When I started blogging about the news clipping folios, I promised there would be more stories involving the State Crime Lab on the UOMS campus; and I promised that I would warn you when I raise them from their acidic tomb. It's funny that I would have this irresistible urge to recount these stories, since I have never been a fan of mysteries and grisly tales. But for those who find them irresistible, another tale emerges from the crypt.

Fifty-seven year old George F. Sack lived in Chicago, where two of his three wives had died. Each of these women came to an untimely and violent end. George had been tried in the death of his second wife, who unfortunately died of gunshot wounds. Lucky George was committed to an insane asylum but was released and later came to live in Seattle. In 1939, he was questioned in the disappearance of two people from the Seattle area who were never found. Was it suspicion based on his previous scrape with the law or could he have been guilty in this case? The newspaper doesn't say.
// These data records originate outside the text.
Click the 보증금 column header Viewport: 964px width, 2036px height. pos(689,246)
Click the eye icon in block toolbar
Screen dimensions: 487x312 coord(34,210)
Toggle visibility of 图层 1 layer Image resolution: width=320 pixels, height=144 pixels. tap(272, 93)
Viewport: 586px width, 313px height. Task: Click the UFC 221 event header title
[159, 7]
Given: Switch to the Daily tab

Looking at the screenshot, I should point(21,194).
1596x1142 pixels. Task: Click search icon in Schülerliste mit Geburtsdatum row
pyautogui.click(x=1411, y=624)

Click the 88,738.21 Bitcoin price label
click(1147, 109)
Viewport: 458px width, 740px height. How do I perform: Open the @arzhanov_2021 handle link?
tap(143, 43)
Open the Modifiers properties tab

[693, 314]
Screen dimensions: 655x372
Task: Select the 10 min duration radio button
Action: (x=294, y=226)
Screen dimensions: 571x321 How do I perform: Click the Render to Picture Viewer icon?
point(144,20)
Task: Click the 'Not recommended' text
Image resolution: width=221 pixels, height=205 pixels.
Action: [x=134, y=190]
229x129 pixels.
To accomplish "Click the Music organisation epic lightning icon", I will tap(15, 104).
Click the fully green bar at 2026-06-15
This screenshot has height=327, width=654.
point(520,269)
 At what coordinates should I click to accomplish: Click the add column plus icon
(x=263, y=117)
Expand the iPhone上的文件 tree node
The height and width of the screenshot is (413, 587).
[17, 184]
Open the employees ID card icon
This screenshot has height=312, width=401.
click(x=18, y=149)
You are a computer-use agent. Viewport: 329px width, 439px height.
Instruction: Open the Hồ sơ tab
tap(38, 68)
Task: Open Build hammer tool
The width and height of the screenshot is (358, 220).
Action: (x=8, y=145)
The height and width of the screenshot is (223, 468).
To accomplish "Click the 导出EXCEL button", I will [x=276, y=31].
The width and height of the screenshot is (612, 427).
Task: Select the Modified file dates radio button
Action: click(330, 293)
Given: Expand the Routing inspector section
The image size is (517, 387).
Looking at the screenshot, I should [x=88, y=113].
A year later, George moved to Portland where he bought The Gordon Court Apartments on Montgomery Street. He tried to stay out of the public eye, that is until Goldie, his third wife, died mysteriously February 16, 1954. Goldie's body was found lying crumpled under some bushes in a sparsely wooded park in Southeast Portland. It was a sad end for a teacher from Great Falls, Montana. An informant called the sheriff's office saying he had spotted a man acting suspiciously, carrying a bundle into the woods at the exact spot where Goldie's body was found. He was so curious, in fact, that he took down the car's license plate number. This was enough to bring Sack in for questioning. Sack claimed that Goldie had simply left the house in the morning and had not returned. Curiously, George was soon released. During the investigation, Goldie's safety deposit box was opened in the presence of the press, deputies and relatives; $10,000 lay there untouched. When George was released after questioning, he quietly withdrew the money that was bequeathed to Goldie's brothers.


Stumped, the Oregon State sheriff hoped that the autopsy report from the State Crime Lab would give them a clue as to the cause of death. Assisting the State Police in solving the mystery were Drs. Warren Hunter (in photo), Terrence Cochran and Homer Harris. Phillip Leveque, UOMS pathologist, prepared liver extracts from Goldie's body to be used for toxicological analysis on white rats. But they were stumped too and found nothing conclusive. Reportedly, nothing untoward was found or, the journalists asked, were the authorities and pathologists keeping certain facts hidden?

It was eventually reported in the newspapers that Sack was convicted of her murder. He had suffocated Goldie, stuffed her in the trunk of his car and stashed her body in the park. (One report stated that she had been drugged and was asphyxiated in the trunk). George was sentenced and scheduled to be executed for the crime.

Almost cheating death, Sack was given a short-lived stay of execution. While being driven to the death house at the state prison, the car was turned around at Woodburn and the police returned Sack to the Multnomah County jail. His attorney had appealed to the Supreme Court for a new trial stating that George believed he had been given an unfair trial due to the publicity surrounding the case and the public revelation that this was not his first wife to die suspiciously. The appeal was denied.

We are left with so many questions: Why did Sack kill his wives and why wasn't he ever incarcerated for the first two murders? Why didn't the crime lab have any answers to how Goldie died? Was Sack ever returned to the death house? From the articles, we know only that George was convicted but not that he was executed. I suppose the unanswered questions are what make true crime stories so captivating. Hopefully, George F. Sack did not live to kill again.